Look, the way I see it, is if you eat sensibly, you’re fine. Don’t take health supplements with concentrated iron and go easy on the vitamin c, particularly around meal time, as it facilitates the absorption of iron.

As a diabetic, my diet has always been based on three principles; low fat, no sugar, high fibre. Add plenty of fresh vegetables and fruit in to the mix along with a judicious balance of grains and nuts and you’re on a winner. Just because you have a condition with an iron overload doesn’t mean if you eat less iron, it will help you. Your body will still need iron and it will, if you’re eating a good, balanced diet, find it, too. The problem for people like us is getting rid of the excess, once the body has used what it needs.

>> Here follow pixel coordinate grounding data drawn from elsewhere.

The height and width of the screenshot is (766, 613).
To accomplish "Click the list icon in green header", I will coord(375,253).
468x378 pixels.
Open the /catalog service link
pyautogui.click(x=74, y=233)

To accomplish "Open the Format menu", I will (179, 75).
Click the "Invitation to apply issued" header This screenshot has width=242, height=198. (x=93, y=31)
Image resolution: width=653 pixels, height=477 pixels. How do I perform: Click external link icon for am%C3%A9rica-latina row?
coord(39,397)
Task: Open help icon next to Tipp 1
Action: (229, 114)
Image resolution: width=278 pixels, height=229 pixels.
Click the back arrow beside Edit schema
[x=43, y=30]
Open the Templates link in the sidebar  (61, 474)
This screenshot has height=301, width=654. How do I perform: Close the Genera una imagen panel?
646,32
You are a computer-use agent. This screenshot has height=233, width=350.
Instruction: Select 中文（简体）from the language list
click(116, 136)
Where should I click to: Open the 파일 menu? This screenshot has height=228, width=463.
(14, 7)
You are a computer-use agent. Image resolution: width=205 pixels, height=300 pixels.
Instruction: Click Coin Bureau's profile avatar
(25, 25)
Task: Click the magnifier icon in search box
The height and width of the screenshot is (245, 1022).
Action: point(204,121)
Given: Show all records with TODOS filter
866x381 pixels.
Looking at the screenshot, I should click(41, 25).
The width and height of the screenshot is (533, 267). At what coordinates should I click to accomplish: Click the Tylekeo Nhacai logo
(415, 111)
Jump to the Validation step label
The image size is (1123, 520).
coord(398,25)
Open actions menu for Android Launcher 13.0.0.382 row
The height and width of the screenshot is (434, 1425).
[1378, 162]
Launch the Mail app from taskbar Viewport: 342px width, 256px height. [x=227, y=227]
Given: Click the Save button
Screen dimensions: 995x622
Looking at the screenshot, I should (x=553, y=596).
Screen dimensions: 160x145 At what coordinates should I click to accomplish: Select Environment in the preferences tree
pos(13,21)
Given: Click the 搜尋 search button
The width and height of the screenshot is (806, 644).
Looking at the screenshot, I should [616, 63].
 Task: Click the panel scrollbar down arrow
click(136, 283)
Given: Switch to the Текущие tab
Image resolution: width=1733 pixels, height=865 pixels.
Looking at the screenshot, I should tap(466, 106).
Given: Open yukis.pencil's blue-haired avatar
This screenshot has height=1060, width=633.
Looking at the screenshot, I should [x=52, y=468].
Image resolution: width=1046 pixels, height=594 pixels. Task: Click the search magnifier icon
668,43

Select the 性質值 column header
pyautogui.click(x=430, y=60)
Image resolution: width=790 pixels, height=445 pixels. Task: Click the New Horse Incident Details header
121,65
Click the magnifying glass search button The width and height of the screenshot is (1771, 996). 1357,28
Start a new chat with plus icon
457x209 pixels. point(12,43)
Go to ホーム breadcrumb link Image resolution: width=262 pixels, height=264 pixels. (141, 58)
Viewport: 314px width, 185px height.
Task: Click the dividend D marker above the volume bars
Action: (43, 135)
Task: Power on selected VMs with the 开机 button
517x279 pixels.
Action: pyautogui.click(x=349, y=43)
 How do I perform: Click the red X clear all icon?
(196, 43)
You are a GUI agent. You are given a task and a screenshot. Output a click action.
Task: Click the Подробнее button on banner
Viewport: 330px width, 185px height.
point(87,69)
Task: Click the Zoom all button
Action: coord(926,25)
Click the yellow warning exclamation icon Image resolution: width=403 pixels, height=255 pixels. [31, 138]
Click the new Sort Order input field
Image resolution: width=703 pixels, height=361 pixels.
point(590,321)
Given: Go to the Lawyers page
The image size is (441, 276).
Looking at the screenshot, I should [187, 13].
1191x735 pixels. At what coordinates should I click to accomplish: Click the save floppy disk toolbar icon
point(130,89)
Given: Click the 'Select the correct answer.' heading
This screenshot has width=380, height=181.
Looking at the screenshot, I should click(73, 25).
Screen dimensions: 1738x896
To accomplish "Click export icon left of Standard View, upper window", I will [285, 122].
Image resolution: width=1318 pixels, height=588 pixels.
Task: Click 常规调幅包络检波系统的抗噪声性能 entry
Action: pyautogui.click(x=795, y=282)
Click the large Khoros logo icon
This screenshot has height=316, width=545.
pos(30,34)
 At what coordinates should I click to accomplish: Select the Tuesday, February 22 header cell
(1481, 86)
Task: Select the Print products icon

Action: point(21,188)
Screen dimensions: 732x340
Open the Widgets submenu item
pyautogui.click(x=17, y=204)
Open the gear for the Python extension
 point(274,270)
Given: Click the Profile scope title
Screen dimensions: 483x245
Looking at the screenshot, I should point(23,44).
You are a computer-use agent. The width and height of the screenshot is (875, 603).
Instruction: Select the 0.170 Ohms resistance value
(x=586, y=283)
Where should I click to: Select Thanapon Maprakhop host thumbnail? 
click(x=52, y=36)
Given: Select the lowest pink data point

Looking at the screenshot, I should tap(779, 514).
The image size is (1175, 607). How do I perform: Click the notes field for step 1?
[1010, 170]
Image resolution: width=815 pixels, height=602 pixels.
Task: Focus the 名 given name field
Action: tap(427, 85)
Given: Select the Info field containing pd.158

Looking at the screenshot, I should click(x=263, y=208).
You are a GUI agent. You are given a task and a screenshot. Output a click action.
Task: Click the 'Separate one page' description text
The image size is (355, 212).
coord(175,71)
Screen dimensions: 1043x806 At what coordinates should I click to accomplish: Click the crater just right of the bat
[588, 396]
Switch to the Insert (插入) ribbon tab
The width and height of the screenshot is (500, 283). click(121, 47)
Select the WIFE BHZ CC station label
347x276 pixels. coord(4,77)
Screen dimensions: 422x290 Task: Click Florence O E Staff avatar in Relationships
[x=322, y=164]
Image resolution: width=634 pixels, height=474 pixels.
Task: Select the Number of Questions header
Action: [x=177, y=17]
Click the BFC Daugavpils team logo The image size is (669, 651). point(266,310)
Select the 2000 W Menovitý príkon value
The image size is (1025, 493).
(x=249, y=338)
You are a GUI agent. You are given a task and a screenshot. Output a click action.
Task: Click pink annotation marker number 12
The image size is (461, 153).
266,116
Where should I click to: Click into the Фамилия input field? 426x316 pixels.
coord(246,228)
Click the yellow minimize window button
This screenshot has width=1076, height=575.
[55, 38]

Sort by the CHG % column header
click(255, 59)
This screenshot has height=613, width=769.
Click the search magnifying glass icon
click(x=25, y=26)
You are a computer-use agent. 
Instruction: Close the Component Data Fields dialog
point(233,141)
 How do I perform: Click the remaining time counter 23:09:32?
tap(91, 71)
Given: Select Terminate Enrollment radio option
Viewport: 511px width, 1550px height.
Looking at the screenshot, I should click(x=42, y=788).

I like to eat fish, particularly hake and mackerel. Coffee, I’m told, should be avoided but hell, Starbucks notwithstanding, I enjoy a sup of java. At the same time, a good friend of mine turned me on to Japanese Matcha tea that has a high tannin level, is an anti-oxidant and can lessen, if not entirely prevent, the absorption of dietary iron. And apart from anything else, a good cup of Matcha a day can get you involved in some wonderful tea making ritual.

Alcohol? ok, we should all drink less and yes, there is iron in beer and spirits, though a glass of wine is not to be sneezed at. I’m sure this has ruffled a few feathers but I don’t like fad food fascists. Eat sensibly and not in excess, you’ll be fine.

Please don’t take what you’ve read here as the gospel, according to how to behave with hemochromatosis. I’ve got my own problems to deal with and that involves staying healthy by eating as sensibly as I can. All I do is write about it.